Un po' a sorpresa oggi Massimiliano Allegri ha voluto mettere le cose bene in chiaro in conferenza stampa quando siamo alla vigilia di Roma-Milan, primo big match del girone di ritorno per i rossoneri. Il tecnico livornese, che di solito è molto ironico e sornione, oggi si è preso un momento per ribadire in modo serio che ci vuole concentrazione massima in un momento chiave della stagione.

La domanda sembrava innocua, ed era sulle strategie comunicative dei vari allenatori. Max ha preso la rincorsa e ha chiuso rimettendo tutti in riga e sull'attenti: "Per quanto riguarda le mie esternazioni sull'obiettivo è chiaro. L'anno scorso il Milan non è riuscito ad entrare in Champions, quest'anno per un valore tecnico ed economico bisogna riuscire ad entrarci. Non vuol dire che ci spetta di diritto ma che bisogna conquistarlo un passettino alla volta. È troppo importante nel campionato italiano per una grande squadra partecipare alla Champions: i soldi della Champions servono a gestire il mercato e ad avere un futuro più roseo rispetto alla situazione in cui sei due anni fuori. L'altro giorno sono usciti i fatturati delle top europee: il gap tra squadre italiane, inglesi e spagnole è troppo diverso. Per forza una società, una squadra, deve cercare, come il Milan, di entrare in Champions. Perché? Perché è questo è il calcio italiano e un'iniezione importante di danari viene dalla Champions. Bisogna fare un passo alla volta, l'obiettivo è entrare tra le prime quattro e per arrivarci bisogna fare molta molta fatica, e quindi bisogna stare zitti".

A cosa si riferisce l'allenatore? Nell'ambiente che circonda la squadra, quindi tifosi e stampa, si parla ovviamente di scudetto. Parola che Max non ha ancora voluto pronunciare, "limitandosi" ad indicare un piazzamento tra le prime quattro come obiettivo primario, sportivo ed economico. Realismo? Pessimismo? Strategia per nascondersi e poi uscire fuori al momento giusto? Stando ai soli fatti la realtà ci dice che l'anno scorso il Milan è arrivato ottavo e in estate ha cambiato guida tecnica ed il 55% circa del parco giocatori.
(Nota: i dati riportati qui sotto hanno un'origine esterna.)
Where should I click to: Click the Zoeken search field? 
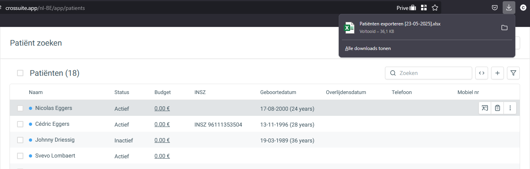point(432,73)
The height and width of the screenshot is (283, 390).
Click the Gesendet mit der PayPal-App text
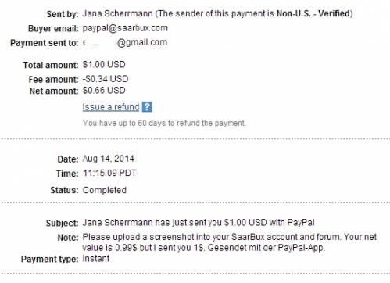(x=267, y=247)
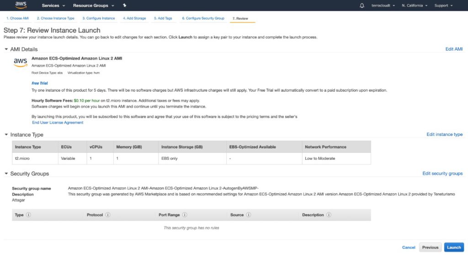468x255 pixels.
Task: Switch to the Add Storage step tab
Action: [134, 18]
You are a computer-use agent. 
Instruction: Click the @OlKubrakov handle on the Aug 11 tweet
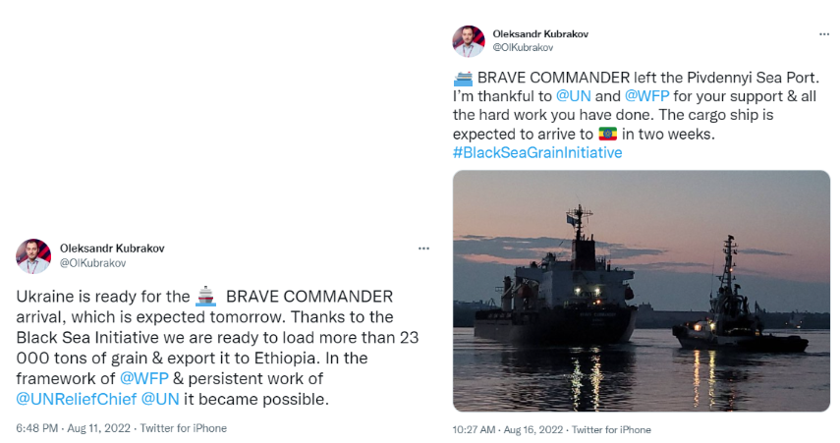91,263
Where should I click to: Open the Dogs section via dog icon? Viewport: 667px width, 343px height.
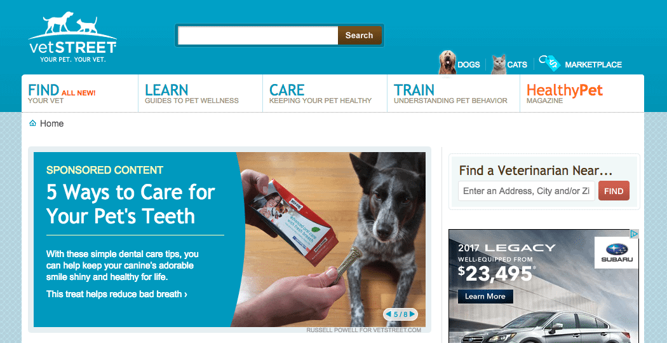click(447, 62)
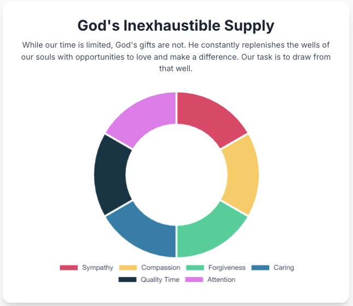Click the "God's Inexhaustible Supply" heading

point(176,25)
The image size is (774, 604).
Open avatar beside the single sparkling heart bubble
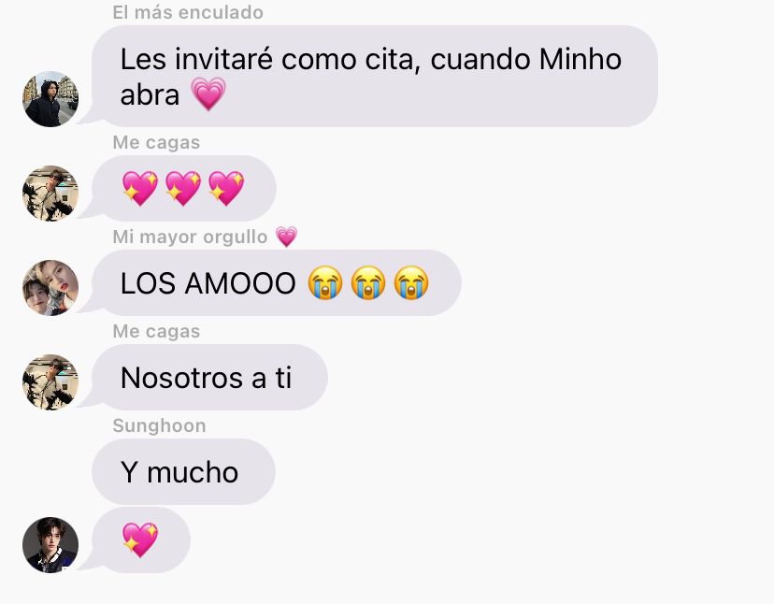pyautogui.click(x=50, y=545)
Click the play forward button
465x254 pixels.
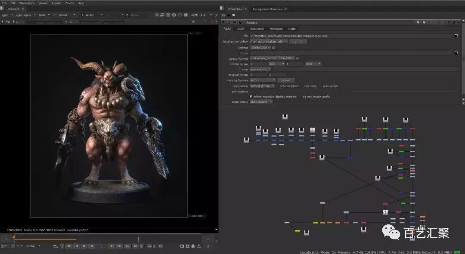point(112,246)
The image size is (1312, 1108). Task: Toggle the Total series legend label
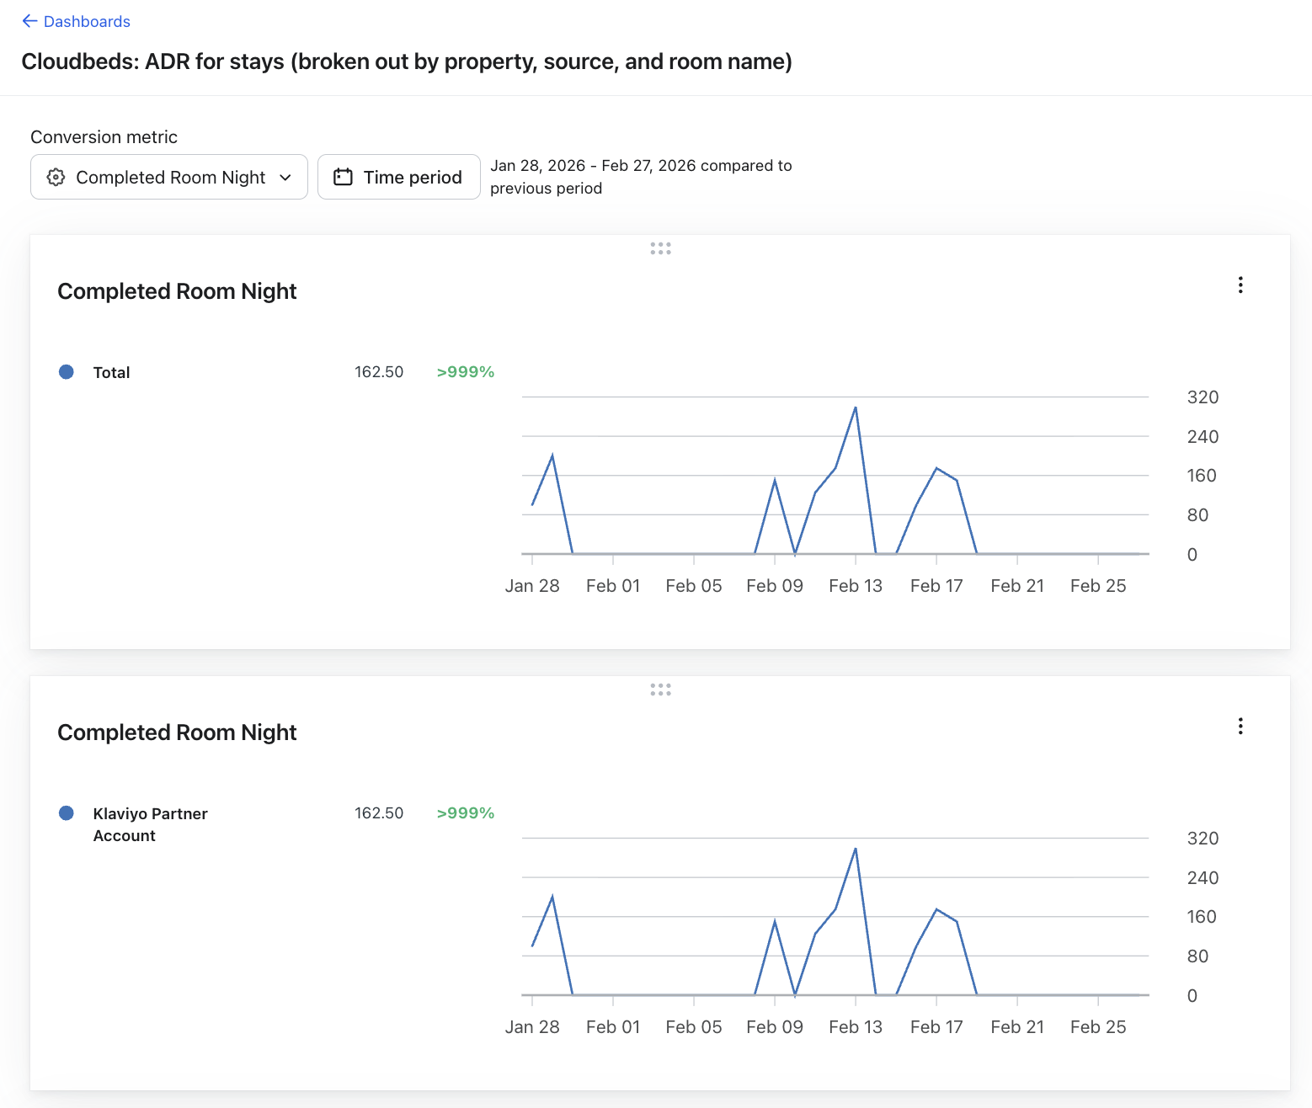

Ma i fatti dicono anche che in squadra ci sono giocatori molto forti, c'è una nuova organizzazione difensiva e voglia di essere squadra.

Basta per il quarto posto o lo scudetto? Per dirla alla Allegri, lo vedremo a giugno. Intanto lui è stato chiarissimo oggi: "Bisogna fare molta fatica e bisogna stare zitti!". A chi si riferiva? Il pensiero può andare al gruppo squadra, che evidentemente, non è un'eresia dirlo visto il recentissimo passato, ha sempre bisogno di essere tenuta sull'attenti. Il Milan non è nella situazione di potersi rilassare. Ora, dice Max, contanto i punti, mica le partite. Siamo nella seconda metà del campionato, il tempo diventa sempre meno: ogni punto guadagnato è prezioso. E anche perché: "Nel campionato alla fine vince il migliore della stagione. E per vincere devi avere qualità. Devi fare ottime partite. Poi ci sono le classiche partite sporche che devi comunque portare a casa".